The line holding "Switch to the Member of tab" and all lines that follow it to the end of the data: return these exactly, and nothing more.

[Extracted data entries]
┄┄┄┄┄┄

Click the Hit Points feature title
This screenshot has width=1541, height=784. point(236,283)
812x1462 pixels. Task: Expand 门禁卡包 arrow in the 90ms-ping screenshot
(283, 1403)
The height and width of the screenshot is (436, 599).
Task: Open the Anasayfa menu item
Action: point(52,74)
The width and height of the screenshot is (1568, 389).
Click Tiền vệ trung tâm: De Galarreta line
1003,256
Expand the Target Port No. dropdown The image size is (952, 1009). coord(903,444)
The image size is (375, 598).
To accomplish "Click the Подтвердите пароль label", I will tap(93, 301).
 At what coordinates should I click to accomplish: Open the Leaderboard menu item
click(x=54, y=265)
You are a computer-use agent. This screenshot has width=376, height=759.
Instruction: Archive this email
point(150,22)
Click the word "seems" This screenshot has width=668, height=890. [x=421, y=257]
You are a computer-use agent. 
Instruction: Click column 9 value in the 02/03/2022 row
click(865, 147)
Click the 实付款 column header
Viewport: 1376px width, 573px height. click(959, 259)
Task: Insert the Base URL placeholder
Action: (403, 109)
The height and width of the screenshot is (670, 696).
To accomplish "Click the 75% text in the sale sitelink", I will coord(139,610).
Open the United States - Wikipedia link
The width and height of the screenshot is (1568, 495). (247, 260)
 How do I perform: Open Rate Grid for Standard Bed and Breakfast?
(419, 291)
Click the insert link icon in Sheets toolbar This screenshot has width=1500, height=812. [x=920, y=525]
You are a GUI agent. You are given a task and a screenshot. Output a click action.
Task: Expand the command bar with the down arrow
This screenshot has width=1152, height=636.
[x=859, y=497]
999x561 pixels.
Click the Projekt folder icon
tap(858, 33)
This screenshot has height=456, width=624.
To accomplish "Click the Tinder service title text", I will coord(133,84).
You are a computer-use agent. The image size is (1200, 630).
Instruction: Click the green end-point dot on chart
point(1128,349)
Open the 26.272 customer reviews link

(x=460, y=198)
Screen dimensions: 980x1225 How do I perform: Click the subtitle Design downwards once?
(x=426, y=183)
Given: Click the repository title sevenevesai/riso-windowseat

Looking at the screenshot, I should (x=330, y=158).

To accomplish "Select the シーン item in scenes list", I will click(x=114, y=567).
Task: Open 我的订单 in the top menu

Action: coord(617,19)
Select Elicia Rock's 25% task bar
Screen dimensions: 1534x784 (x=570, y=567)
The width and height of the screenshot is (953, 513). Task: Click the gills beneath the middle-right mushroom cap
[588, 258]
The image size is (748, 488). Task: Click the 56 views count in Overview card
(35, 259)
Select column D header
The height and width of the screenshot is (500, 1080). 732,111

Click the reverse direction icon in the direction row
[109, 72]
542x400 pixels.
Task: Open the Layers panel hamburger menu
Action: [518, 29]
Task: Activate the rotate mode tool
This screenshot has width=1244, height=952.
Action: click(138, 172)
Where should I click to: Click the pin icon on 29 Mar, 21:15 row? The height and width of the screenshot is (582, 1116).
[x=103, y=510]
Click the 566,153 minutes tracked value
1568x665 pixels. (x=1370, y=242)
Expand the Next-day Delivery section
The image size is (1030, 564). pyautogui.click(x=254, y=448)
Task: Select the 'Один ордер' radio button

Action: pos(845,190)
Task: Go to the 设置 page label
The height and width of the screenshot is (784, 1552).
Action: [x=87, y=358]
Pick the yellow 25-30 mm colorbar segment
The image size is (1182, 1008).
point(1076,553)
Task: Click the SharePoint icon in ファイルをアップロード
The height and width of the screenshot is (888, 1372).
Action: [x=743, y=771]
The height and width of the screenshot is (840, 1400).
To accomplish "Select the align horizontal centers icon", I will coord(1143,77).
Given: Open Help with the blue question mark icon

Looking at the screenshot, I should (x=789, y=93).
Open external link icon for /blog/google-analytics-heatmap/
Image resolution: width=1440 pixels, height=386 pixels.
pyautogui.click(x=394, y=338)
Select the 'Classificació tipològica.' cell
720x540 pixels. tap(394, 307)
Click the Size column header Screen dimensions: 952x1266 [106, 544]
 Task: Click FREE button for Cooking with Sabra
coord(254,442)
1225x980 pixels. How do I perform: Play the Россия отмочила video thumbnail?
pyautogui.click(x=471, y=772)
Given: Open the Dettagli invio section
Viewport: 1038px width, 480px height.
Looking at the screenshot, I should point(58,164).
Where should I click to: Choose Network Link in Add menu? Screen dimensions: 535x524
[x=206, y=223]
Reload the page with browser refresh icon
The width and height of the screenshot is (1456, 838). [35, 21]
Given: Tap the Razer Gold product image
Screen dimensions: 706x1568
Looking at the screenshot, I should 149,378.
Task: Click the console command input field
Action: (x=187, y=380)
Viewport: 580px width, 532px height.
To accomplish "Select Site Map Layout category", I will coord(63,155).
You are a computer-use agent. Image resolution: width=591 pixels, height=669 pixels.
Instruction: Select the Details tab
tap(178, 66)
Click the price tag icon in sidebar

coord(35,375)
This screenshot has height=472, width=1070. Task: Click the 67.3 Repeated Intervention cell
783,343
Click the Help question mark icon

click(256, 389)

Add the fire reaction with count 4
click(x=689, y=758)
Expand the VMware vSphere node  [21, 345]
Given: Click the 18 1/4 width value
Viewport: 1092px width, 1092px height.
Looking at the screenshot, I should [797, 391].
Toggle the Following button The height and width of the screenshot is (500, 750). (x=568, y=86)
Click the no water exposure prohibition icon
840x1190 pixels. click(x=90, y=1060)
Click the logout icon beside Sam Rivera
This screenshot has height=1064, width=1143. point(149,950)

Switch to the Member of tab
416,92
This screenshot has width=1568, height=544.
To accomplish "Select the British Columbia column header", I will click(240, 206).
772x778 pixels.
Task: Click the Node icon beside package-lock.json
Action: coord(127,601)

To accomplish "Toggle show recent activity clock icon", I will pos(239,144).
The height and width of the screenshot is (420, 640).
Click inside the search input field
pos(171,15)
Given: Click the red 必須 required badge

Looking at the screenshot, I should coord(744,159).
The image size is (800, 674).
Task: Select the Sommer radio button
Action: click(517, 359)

┄┄┄┄┄┄

[Response below]
Switch to the Member of tab
416,92
This screenshot has width=1568, height=544.
To accomplish "Select the British Columbia column header", I will click(240, 206).
772x778 pixels.
Task: Click the Node icon beside package-lock.json
Action: coord(127,601)

To accomplish "Toggle show recent activity clock icon", I will pos(239,144).
The height and width of the screenshot is (420, 640).
Click inside the search input field
pos(171,15)
Given: Click the red 必須 required badge

Looking at the screenshot, I should coord(744,159).
The image size is (800, 674).
Task: Select the Sommer radio button
Action: click(517, 359)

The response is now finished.